Le diagnostic d’autisme a littéralement changé ma vie ! Il m’a permis de mieux comprendre certains aspects de mon fonctionnement, certaines de mes particularités et difficultés. Il m’a également permis de porter un autre regard sur moi-même, de faire preuve de plus d’indulgence et de bienveillance à mon égard et à l’égard d’autrui (moi qui étais/suis si exigeante et intransigeante), de reprendre (légèrement) confiance en moi, notamment en acceptant mieux mes « bizarreries ». Une phrase issue d’un témoignage d’une « homologue » (diagnostiquée tardivement) a particulièrement résonné en moi. En substance, celle-ci déclarait : « avec le diagnostic, c’est comme si j’avais retrouvé ma planète, moi qui, des années durant, avais le sentiment d’être égarée et d’avoir atterri sur la mauvaise planète ».

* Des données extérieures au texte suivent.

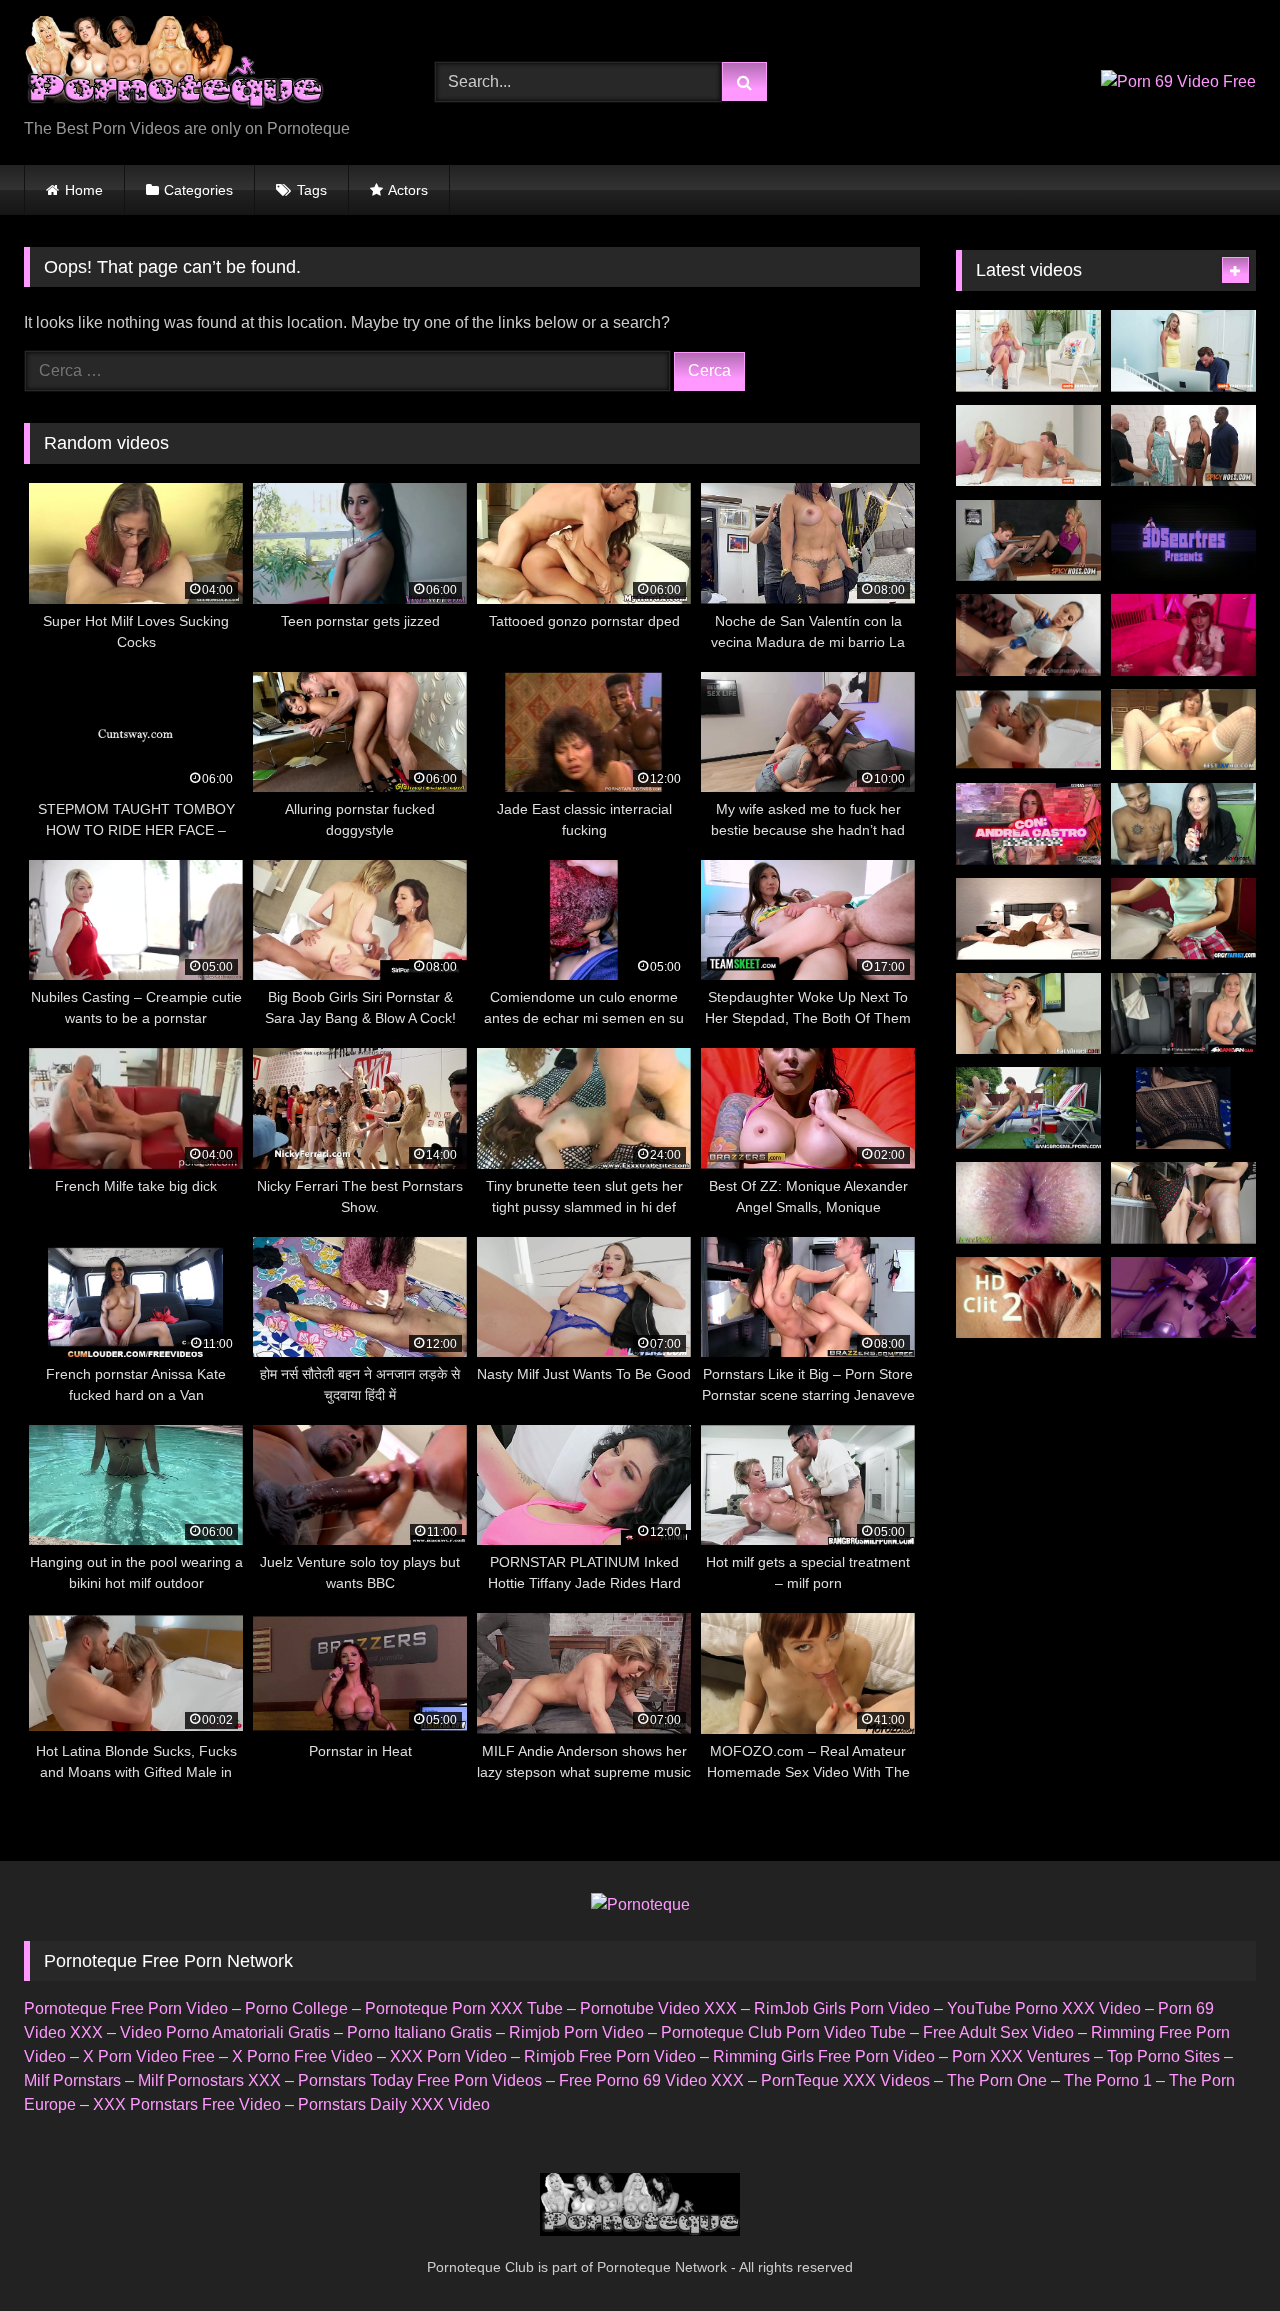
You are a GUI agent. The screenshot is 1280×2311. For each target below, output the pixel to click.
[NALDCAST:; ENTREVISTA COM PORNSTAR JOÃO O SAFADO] (1183, 824)
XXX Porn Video (448, 2056)
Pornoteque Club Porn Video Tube (783, 2032)
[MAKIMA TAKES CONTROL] (1183, 635)
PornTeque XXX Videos (845, 2080)
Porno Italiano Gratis (419, 2032)
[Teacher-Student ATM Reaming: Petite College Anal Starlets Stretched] (1028, 1014)
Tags (312, 190)
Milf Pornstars (72, 2080)
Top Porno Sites (1163, 2056)
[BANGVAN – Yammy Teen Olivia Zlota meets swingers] (1183, 1014)
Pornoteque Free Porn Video (126, 2008)
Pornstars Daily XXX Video (394, 2104)
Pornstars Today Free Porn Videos (420, 2080)
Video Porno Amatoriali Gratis (225, 2032)
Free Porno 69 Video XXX (651, 2080)
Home (84, 190)
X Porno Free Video (302, 2056)
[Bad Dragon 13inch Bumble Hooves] (1028, 635)
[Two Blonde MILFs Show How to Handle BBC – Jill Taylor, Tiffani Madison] (1183, 446)
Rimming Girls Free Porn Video (824, 2056)
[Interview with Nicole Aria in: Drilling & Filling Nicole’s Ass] (1028, 919)
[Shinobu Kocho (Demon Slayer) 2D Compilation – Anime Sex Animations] (1183, 541)
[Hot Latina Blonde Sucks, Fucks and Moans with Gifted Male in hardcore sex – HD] (1028, 730)
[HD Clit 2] (1028, 1298)
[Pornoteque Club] (174, 66)
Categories (198, 190)
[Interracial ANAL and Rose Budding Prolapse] (1028, 1203)
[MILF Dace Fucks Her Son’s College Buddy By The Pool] (1028, 1108)
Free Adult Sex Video (998, 2032)
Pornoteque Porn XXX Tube (464, 2008)
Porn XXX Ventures (1021, 2056)
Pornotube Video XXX (658, 2008)
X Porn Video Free (149, 2056)
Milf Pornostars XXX (209, 2080)
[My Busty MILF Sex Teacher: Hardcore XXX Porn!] (1183, 351)
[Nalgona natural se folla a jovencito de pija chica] (1183, 1108)
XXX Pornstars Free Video (187, 2104)
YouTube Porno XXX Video (1044, 2008)
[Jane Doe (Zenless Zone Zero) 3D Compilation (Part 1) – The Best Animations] (1183, 1298)
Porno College (296, 2008)
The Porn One (997, 2080)
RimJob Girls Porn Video (842, 2008)
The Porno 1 (1108, 2080)
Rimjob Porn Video (576, 2032)
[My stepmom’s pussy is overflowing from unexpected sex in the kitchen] (1183, 1203)
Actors (408, 190)
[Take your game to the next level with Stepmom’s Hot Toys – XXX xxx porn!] (1028, 351)
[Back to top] (1218, 2251)
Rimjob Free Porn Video (610, 2056)
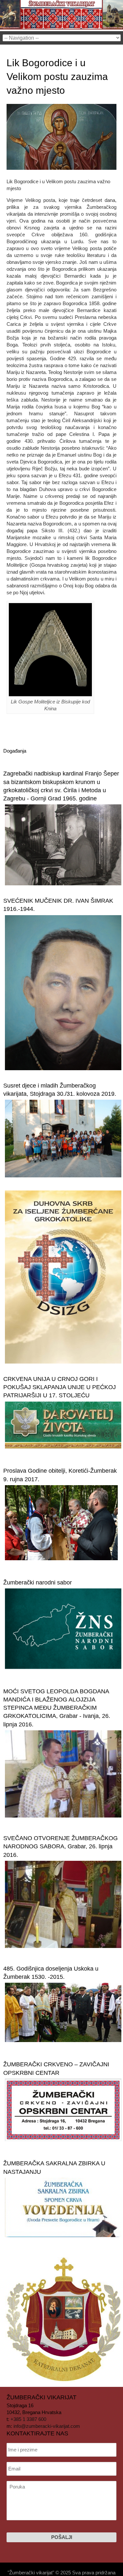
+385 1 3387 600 (28, 2419)
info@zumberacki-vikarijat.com (46, 2426)
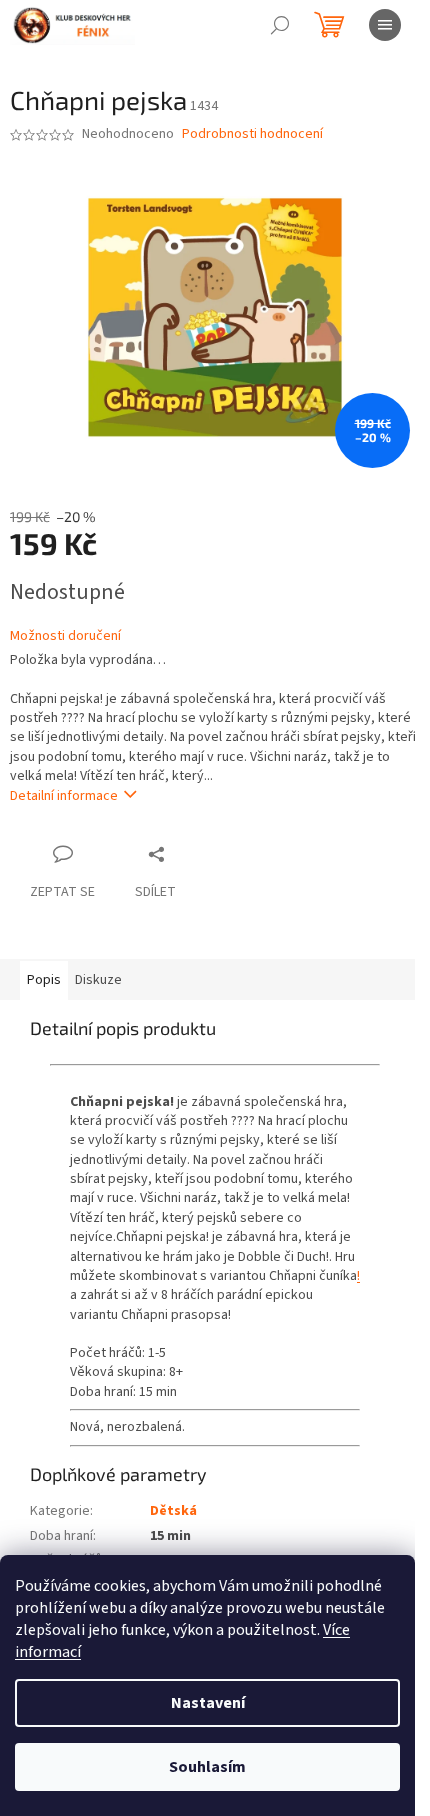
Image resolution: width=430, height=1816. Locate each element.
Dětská (173, 1511)
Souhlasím (207, 1767)
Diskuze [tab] (98, 980)
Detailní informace (64, 796)
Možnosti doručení (65, 636)
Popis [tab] (44, 980)
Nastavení (208, 1703)
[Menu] (385, 25)
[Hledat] (280, 25)
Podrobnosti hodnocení (252, 134)
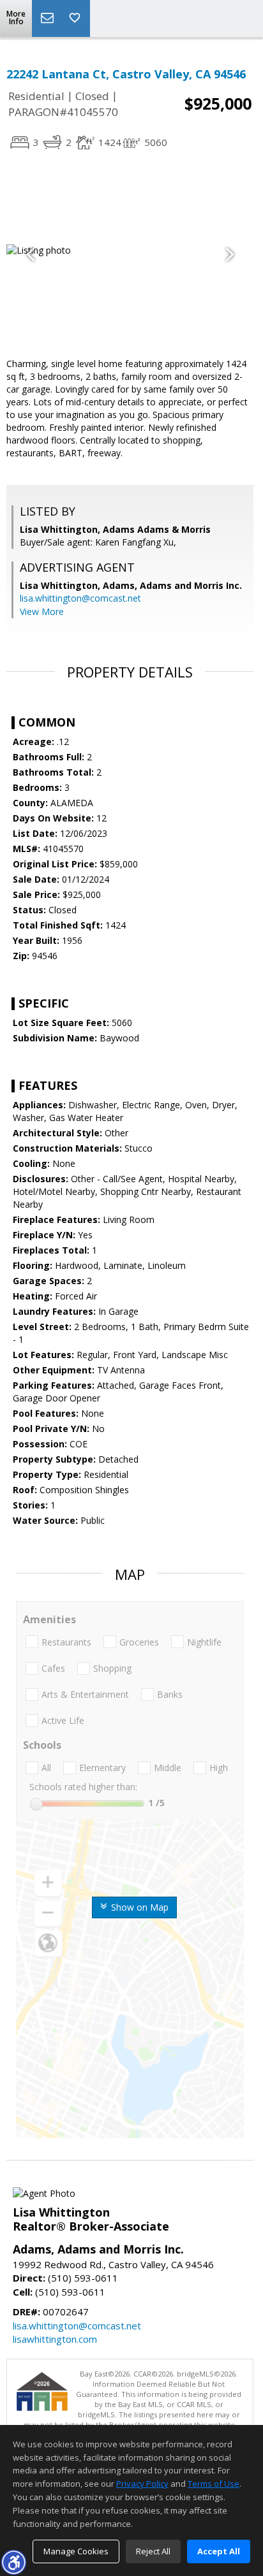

Le diagnostic peut véritablement changer une vie, comme le montrent bien nombre de témoignages d’adultes ayant reçu un diagnostic tardif d’autisme (c’est également valable pour bien d’autres troubles). À cet égard, je déplore le retard qu’accuse la France en matière de recherche, de dépistage et de prise en charge de l’autisme. Les spécificités du TSA SDI (troubles du spectre autistique sans déficience intellectuelle) chez l’adulte, en particulier chez la femme, restent largement méconnues. D’après les chiffres publiés par Autisme France, 90 % des adultes autistes ne seraient pas (encore) diagnostiqués ! Alors que certains pointent du doigt un phénomène de mode (le diagnostic de TSA serait devenu « attractif ») et un risque de surdiagnostic, les chiffres témoignent au contraire d’une situation de sous-diagnostic. Ainsi, il serait grand temps que la France, dont l’ambition est de rendre la société plus inclusive, se penche davantage sur la question des troubles neurodéveloppementaux, et notamment les TSA.